If Communist morale and activity did suffer greatly in 1969, however, those gains resulted from the efforts of US rather than South Vietnamese troops. Moreover, all of the US military effectiveness in the world could not counterbalance the local government’s political shortcomings. Simultaneously, the Phoenix program failed to destroy the Vietcong infrastructure even as the Communists increasingly responded to pacification’s successes by engaging in acts of terrorism against local government officials. By 1970, policymakers problematically sought to both enlarge and consolidate pacification, effectively working at cross purposes. The exodus of US troops from the country only made this even more unrealistic.
Meanwhile, the United States hoped optimistically that more training of the Territorial Forces might turn the tide. But Boylan compellingly argues that all of the training in the world could not solve the real reason Vietnamization failed—an almost unsolvable problem with South Vietnamese leadership. He depicts Vietnamese officers who eschewed the support of their advisers, just seeking access to “stuff”—particularly the logistical and firepower support the US provided. Most of their “casualties” resulted from desertions rather than battle. Advisers bemoaned that belaboring Vietnamization just made these patterns worse, because the South Vietnamese only became more dependent on the United States. In short, the South Vietnamese simply had not “commit[ed]” themselves to winning (p. 83). In large part, though, Boylan concludes that this can be explained by the fact that the “South Vietnamese themselves were never fooled” about the depth of US commitment (p. 295). This conclusion, however, rests on the kind of sweeping generalization about South Vietnamese morale that he critiques the revisionists for making, which ultimately challenges his provincial focus. A clearer overarching roadmap to guide the reader either in the introduction or within the individual chapters themselves also might have helped to alleviate some of these problems, as one frequently arrives at the end of a chapter with only the unfolding of the narrative to guide the reader as to the author’s overarching purpose.
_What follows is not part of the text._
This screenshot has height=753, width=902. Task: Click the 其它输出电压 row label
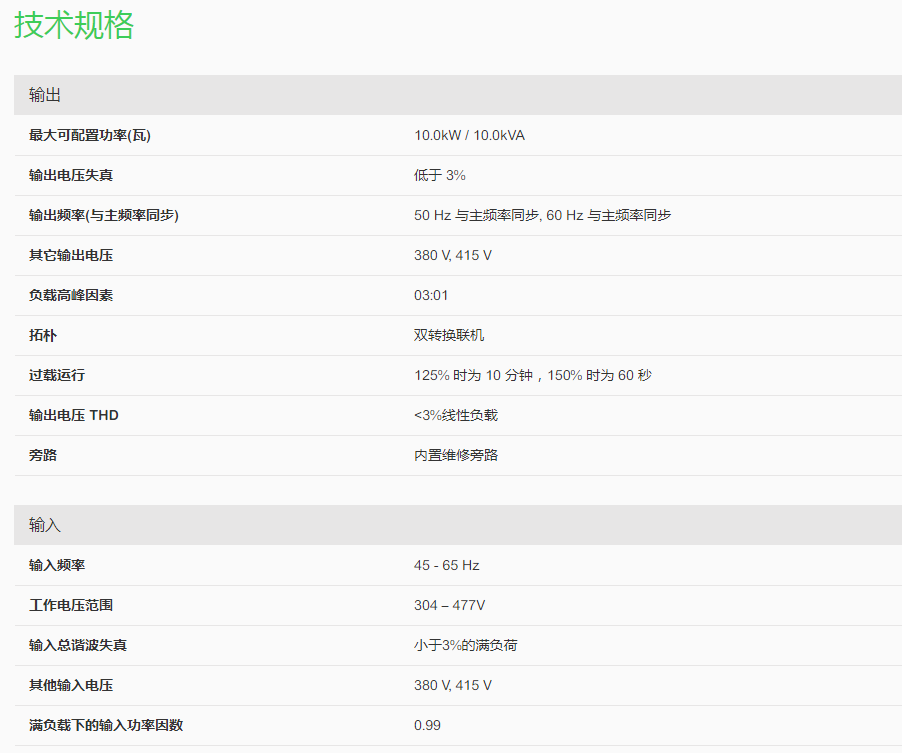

It is almost impossible for the reader to avoid drawing tragic comparisons between today’s current conflicts and debates about how and if victory is even possible. Ironically, the United States did make substantial short-term progress in pacifying Binh Dinh, but it failed utterly at Vietnamizing the war, which made victory unattainable. Pursuing both at the same time was impossible. As a high-ranking US official wrote in 1970, “We have gone about as far as we can go in turning this country into an armed camp” (p. 289). This work could have done more to shed light on perspectives from the Vietnamese “camp,” but it does provide an excellent exploration of how Vietnamization and pacification coexisted uneasily in a challenging province in South Vietnam.
Note
[1]. LinkedIn profile, https://www.linkedin.com/in/kevin-boylan-538835128, accessed January 22, 2018.
Citation: Heather P. Venable. Review of Boylan, Kevin M., Losing Binh Dinh: The Failure of Pacification and Vietnamization, 1969-1971. H-War, H-Net Reviews. March, 2018.